Estaba comenzando a perder el control sobre sí mismo. Había contado con una pequeña resistencia por parte de la muchacha, pero al parecer la había subestimado.
—Stephen lo matará por esto —siseó tragándose el miedo que comenzaba a apoderarse de ella y escupiendo la sangre que se acumulaba en su boca a los pies del inglés.
—En eso se equivoca —rió de una forma que a la joven le resultó de los más repugnante—. Veo que tendré que tomar medidas algo más drásticas —suspiró—. ¿Qué le parece la información que le pido a cambio de la vida de su padre?
—¡No! —gritó desesperada—. No se atreverá, porque entonces yo misma lo mataré con mis manos —forcejeó con las ligaduras, logrando únicamente despellejarse aún más las muñecas.
—Una joven con carácter —comentó con una cínica sonrisa en sus labios—. Pero me temo que le servirá de poco su bravuconería.
En aquel momento, Isabel hubiera deseado estar libre y tener su cuchillo a mano. Le habría dado a ese canalla su merecido. Pero no lo estaba y no tenía el cuchillo, y ahora la vida de su padre, y probablemente la de Stephen, dependían de ella.
Sintió ganas de llorar, pero se tragó las lágrimas que le quemaban la garganta. No le demostraría su sufrimiento.
—Mi intención es terminar con esta cuestión cuanto antes —le explicó de buenas maneras—. Pero de una forma u otra conseguiré localizar a Harrys.
—¿Por qué quiere traerlo aquí? —No necesitaba una respuesta. Resultaba más que evidente, sólo había que ver el odio con que Tisdale pronunciaba el nombre de su prometido.
Pero si conseguía hacerlo hablar, ganaría tiempo. No podía soportar que la vida de los dos hombres a los que amaba dependiera de ella.
—Digamos que tenemos una cuenta pendiente desde hace años, y gracias a usted ha llegado el momento de saldarla. Y ahora, dejémonos de charla y dígame dónde localizar a ese pirata o mandaré de regreso a uno de mis hombres para que se ocupe de su padre.

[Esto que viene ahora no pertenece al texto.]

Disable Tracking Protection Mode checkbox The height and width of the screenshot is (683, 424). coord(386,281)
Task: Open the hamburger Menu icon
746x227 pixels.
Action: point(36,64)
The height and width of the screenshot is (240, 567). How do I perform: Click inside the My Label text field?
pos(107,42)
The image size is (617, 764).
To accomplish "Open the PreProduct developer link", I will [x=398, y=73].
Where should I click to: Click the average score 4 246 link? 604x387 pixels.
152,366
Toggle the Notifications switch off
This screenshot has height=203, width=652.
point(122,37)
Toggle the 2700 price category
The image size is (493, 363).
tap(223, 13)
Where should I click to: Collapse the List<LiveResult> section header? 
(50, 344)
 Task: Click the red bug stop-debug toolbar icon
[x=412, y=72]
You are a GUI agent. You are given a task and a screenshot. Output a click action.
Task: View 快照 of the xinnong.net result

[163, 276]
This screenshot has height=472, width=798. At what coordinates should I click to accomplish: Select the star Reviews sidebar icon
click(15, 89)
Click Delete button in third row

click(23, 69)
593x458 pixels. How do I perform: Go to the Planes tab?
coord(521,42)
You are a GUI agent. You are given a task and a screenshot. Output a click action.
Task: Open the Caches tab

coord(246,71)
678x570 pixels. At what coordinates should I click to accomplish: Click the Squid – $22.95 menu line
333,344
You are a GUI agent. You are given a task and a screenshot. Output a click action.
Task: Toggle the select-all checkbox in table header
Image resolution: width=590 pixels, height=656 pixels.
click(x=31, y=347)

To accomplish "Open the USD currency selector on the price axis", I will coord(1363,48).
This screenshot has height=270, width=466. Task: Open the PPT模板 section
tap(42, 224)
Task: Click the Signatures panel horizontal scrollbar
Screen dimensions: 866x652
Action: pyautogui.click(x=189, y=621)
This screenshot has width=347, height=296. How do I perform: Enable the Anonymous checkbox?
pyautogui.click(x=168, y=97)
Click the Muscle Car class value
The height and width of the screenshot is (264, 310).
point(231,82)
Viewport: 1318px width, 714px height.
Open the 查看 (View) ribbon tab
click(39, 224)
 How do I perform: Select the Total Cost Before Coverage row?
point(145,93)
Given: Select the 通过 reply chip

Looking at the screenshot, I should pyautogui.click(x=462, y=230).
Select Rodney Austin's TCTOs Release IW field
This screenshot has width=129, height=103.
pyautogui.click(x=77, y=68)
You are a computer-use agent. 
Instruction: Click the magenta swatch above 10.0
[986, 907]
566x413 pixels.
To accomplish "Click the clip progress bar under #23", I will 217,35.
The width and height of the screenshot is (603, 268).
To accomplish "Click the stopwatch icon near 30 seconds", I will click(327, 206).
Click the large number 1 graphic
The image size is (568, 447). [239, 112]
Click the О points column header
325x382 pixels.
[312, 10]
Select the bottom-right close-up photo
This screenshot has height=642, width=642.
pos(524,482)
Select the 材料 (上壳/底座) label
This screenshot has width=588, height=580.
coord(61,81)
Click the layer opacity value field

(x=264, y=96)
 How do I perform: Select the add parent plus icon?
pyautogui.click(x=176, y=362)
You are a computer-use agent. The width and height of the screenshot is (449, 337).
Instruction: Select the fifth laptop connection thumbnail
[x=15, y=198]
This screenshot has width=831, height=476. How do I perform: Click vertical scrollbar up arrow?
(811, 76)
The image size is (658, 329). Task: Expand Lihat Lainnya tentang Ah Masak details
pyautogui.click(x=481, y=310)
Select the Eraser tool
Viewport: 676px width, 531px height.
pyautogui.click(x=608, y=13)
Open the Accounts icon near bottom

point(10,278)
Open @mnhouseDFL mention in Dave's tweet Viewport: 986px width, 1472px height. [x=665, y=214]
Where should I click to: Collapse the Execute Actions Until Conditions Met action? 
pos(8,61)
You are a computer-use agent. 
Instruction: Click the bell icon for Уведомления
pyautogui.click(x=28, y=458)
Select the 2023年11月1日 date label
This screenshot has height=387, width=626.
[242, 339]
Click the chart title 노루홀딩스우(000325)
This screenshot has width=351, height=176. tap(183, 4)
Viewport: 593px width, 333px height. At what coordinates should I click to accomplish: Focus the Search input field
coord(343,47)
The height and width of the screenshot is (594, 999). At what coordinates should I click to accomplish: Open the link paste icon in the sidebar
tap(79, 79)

Isabel se mordió el hinchado labio inferior, indecisa y angustiada.
Aquello no podía estar pasando realmente, tenía que ser una pesadilla de la que despertaría en cualquier momento.
Un sollozo escapó ahogado de su garganta a la vez que, derrotada, se dejaba caer de rodillas sobre la irregular superficie que tenía bajo los pies.
—No puedo —susurró dejando que las lágrimas rodaran, al fin, libremente sobre sus mejillas.